Cerebrovascular reactivity is a main determinant of white matter hyperintensity progression in CADASIL.

BACKGROUND AND PURPOSE: Basal total cerebral blood flow (TCBF) and cerebrovascular reactivity (CVR) are assumed to play an important role in the pathophysiology of small-vessel disease. Cerebral autosomal dominant arteriopathy with subcortical infarcts and leukoencephalopathy (CADASIL) is a unique monogenetic model to study the pathophysiology of arterial small-vessel disease. The aim of this study was to investigate the role of TCBF and CVR in the progression of MR imaging abnormalities in CADASIL. MATERIALS AND METHODS: Basal TCBF was measured in 25 NOTCH3 mutation carriers and 13 control subjects at baseline. CVR after administration of acetazolamide was measured in 14 NOTCH3 mutation carriers and 9 control subjects. Increase in white matter hyperintensities (WMHs), lacunar infarcts, and microbleeds on MR imaging was measured 7 years later. RESULTS: Lower CVR at baseline was associated with larger increase of WMHs (P = .001) but not with a larger increase of lacunar infarcts or microbleeds. TCBF at baseline was not associated with an increase of MR imaging abnormalities. CONCLUSIONS: Decreased CVR is a potential predictor of disease progression as indicated by increasing WMHs in CADASIL.

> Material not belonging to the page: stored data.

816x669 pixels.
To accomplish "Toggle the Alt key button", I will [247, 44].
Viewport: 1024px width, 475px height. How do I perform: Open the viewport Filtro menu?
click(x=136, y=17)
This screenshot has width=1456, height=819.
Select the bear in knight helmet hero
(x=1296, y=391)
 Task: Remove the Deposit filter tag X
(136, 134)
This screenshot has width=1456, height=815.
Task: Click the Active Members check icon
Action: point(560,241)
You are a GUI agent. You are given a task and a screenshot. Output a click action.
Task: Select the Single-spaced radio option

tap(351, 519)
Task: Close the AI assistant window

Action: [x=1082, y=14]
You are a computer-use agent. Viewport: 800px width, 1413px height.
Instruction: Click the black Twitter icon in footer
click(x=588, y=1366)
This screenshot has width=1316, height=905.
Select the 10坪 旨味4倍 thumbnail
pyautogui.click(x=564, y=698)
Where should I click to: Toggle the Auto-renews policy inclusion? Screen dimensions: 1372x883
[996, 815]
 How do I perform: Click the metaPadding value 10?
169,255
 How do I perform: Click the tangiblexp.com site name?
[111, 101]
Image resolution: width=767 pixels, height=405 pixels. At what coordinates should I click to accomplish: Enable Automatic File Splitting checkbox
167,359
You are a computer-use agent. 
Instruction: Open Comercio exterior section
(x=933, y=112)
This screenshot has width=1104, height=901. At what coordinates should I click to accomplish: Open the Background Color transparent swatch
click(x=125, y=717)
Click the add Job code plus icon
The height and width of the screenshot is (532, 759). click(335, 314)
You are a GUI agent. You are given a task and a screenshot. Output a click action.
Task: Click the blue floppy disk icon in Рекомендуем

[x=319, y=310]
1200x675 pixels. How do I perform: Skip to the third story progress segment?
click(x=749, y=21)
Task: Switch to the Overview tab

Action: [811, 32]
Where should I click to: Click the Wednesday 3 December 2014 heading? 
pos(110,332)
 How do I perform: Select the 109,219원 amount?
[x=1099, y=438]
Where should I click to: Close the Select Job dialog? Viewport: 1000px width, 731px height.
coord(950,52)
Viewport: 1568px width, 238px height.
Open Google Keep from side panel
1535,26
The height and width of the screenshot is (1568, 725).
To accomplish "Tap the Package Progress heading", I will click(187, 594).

MRI correlates of cognitive decline in CADASIL: a 7-year follow-up study.

BACKGROUND: Cognitive decline is one of the clinical hallmarks of cerebral autosomal dominant arteriopathy with subcortical infarcts and leukoencephalopathy (CADASIL), a cerebrovascular disease caused by NOTCH3 mutations. In this 7-year follow-up study, we aimed to determine whether there are associations between the different radiologic hallmarks in CADASIL and decline in specific cognitive domains. METHODS: Twenty-five NOTCH3 mutation carriers and 13 controls had standardized neuropsychological testing and MRI examinations at baseline and after a follow-up of 7 years. To identify longitudinal associations between MRI abnormalities and cognitive decline, correlation analysis was used. RESULTS: At follow-up, mutation carriers showed a decline in global cognitive function (CAMCOG, p < 0.01) and in the cognitive domains language, memory, and executive function, compared to controls. Cognitive decline, especially executive dysfunction, was associated with increase in lacunar infarcts, microbleeds, and ventricular volume. In contrast, WMHs and brain atrophy were not associated with cognitive decline. CONCLUSION: Increase in lacunar infarcts, microbleeds, and ventricular volume, but not white matter lesions or atrophy, are associated with cognitive decline in the process of CADASIL in younger-aged, mildly affected patients with CADASIL.